GIVEN INFORMATION:
● ● ● ● ●

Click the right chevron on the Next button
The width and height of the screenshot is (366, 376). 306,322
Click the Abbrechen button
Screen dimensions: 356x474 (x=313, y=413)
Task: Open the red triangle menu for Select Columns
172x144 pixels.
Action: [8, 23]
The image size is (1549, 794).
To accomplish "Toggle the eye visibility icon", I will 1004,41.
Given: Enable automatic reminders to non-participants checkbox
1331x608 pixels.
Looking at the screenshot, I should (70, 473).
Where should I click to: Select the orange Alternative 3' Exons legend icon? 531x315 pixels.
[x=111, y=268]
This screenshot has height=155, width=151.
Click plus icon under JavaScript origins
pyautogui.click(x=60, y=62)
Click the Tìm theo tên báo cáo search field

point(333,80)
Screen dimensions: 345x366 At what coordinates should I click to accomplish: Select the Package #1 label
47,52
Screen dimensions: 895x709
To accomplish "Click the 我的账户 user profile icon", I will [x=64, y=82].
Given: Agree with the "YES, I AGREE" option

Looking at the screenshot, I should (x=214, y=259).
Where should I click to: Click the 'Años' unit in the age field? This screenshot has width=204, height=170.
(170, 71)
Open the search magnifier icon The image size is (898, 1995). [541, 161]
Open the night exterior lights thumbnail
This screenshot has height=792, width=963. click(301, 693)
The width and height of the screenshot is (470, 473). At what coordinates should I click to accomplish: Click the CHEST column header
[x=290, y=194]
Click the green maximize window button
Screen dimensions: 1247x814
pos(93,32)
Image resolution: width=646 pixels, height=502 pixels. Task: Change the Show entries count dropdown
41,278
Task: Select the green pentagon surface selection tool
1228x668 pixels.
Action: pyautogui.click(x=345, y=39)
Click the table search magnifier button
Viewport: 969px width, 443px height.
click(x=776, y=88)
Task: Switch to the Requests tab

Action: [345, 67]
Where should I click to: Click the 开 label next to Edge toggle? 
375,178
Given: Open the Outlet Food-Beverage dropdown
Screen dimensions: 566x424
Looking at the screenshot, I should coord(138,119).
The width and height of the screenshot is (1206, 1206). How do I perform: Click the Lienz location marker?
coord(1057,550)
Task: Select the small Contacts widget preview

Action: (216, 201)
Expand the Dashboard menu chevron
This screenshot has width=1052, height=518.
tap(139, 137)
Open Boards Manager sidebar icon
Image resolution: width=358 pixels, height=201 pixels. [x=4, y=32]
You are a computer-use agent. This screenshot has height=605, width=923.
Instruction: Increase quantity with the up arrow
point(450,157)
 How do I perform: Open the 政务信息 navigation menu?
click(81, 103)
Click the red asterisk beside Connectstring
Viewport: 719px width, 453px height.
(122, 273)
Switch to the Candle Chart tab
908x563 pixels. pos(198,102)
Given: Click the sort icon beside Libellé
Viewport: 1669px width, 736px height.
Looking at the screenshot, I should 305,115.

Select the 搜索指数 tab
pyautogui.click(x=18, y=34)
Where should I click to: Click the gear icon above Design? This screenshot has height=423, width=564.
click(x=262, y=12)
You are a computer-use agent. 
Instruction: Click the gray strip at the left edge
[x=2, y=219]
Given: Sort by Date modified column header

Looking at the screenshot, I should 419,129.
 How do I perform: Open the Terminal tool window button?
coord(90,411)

● ● ● ● ●

EXERCISE OBJECTIVE: Produce a word-for-word copy of everything above from the line holding "Task: Select the small" down to the line holding "You are a computer-use agent. This", with both of those lines kept.

YOUR SOLUTION:
Task: Select the small Contacts widget preview

Action: (216, 201)
Expand the Dashboard menu chevron
This screenshot has width=1052, height=518.
tap(139, 137)
Open Boards Manager sidebar icon
Image resolution: width=358 pixels, height=201 pixels. [x=4, y=32]
You are a computer-use agent. This screenshot has height=605, width=923.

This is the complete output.